Umno needs new leadership for national power. The party has shown that it is unwilling to make these changes. An electorally viable Umno is one where those who violated the rules are held accountable and the party looks forward, rather than be held hostage to the past.

“There are 15 people in this house and you’re the only one who has to make trouble.”  – Kate McCallister (Kevin’s mom) in Home Alone

Malaysian politics has long seen that when there is trouble in Umno there will be implications for the country. Umno’s problems are national problems. This is the case even after the party was kicked out of power. Umno has found a way to continue to transfer its internal problems to the nation as a whole.

Resolving leadership issues alone will not be enough for Umno to return to power. They will need allies. In recent months, with its coming and goings of support and meetings – will or will not support in a vote, meet or not meet or say they did not meet – the party has shown that they are not willing to work together unless they are in charge.

PAS president Abdul Hadi Awang with former PM Najib Abdul Razak

They have shown an unwillingness to solve problems internally, opting instead to take their grievances into the open and to mobilise. Those in Umno’s leadership have found ways to destabilise those in power to, in effect, rock the house. These practices are not those of reliable allies.

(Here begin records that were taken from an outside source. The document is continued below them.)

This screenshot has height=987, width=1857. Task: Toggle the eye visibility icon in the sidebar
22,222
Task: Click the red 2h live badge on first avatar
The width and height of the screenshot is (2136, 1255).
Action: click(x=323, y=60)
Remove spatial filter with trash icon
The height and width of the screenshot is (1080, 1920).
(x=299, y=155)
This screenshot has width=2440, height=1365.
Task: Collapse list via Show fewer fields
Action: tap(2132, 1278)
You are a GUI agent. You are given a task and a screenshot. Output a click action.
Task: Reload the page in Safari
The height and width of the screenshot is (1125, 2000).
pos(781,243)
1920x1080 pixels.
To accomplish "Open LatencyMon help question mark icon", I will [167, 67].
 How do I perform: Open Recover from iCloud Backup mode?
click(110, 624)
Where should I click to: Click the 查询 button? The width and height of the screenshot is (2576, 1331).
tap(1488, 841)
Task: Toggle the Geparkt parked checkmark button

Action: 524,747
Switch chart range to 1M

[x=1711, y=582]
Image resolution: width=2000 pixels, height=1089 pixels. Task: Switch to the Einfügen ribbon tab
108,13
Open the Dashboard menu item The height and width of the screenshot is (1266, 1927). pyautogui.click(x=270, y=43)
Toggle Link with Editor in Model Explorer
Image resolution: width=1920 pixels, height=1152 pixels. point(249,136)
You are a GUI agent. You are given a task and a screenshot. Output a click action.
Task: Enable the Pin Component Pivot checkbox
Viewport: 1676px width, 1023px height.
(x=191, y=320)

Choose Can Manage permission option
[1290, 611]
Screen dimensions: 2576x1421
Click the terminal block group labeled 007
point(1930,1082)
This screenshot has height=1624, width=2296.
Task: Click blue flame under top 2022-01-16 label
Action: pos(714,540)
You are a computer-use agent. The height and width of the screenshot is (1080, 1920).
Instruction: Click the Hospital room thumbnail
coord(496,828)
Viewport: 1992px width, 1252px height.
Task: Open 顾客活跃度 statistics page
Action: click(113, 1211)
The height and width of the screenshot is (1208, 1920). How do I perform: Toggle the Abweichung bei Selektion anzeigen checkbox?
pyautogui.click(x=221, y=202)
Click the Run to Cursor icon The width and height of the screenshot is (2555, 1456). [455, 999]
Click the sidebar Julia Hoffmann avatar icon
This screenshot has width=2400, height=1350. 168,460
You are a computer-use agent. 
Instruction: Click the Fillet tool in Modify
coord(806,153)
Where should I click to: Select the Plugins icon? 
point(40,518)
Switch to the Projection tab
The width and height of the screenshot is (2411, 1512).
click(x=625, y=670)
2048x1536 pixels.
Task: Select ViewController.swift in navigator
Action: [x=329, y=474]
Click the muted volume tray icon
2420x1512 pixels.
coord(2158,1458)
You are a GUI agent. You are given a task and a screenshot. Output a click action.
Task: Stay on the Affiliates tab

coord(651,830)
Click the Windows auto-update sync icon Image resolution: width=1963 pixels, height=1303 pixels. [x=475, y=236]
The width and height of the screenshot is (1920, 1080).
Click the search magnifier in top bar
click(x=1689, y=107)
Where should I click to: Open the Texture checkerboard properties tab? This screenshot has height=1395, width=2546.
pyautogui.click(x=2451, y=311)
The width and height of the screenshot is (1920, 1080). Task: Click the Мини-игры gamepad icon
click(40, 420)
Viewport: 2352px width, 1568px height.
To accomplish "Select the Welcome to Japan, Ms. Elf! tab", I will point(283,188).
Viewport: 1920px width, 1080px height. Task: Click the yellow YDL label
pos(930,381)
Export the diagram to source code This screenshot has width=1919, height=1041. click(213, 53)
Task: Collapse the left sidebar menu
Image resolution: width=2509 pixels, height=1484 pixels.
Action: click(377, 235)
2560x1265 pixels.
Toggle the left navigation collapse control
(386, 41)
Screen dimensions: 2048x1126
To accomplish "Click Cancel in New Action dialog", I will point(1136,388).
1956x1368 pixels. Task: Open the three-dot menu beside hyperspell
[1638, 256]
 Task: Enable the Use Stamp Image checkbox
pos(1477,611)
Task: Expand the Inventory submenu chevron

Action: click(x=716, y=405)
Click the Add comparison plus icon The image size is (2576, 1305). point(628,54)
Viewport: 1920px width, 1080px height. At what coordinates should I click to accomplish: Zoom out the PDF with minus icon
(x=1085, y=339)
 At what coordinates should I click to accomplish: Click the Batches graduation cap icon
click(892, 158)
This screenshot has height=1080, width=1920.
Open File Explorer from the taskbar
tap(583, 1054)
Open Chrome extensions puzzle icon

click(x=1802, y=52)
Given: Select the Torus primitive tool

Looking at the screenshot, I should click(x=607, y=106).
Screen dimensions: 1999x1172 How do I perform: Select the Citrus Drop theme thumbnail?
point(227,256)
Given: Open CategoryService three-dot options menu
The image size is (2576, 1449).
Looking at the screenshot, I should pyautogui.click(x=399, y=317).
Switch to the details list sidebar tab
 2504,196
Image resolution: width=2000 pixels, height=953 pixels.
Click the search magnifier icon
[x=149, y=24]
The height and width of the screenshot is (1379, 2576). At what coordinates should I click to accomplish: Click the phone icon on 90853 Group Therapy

Umno’s go it alone strategy may be seen to strengthen the party. Based on current conditions, they will likely win their traditional seats. Yet, even with the announced divorce, the backroom wheeling and dealing continue as Umno has now opened up negotiations for different parties. Although the rhetoric has toughed, the papers have yet to be officially signed on the Bersatu divorce.

The most important question is where does this leave Malaysia. What happened last weekend in the Umno general assembly strengthens those currently in charge of the party. It does not, however, serve Umno’s interests over the medium or longer-term as it stunts reform and showcases how difficult Umno is to work together within a context of coalition politics that will require viable alliances to hold power. The relationships between political parties are now more open than ever, with nothing off the table.

As in the movie, the feeling towards victory in defending the house is real among those who supported the Bersatu divorce. Yet, it is clear that there will be a sequel to this saga as it is not over.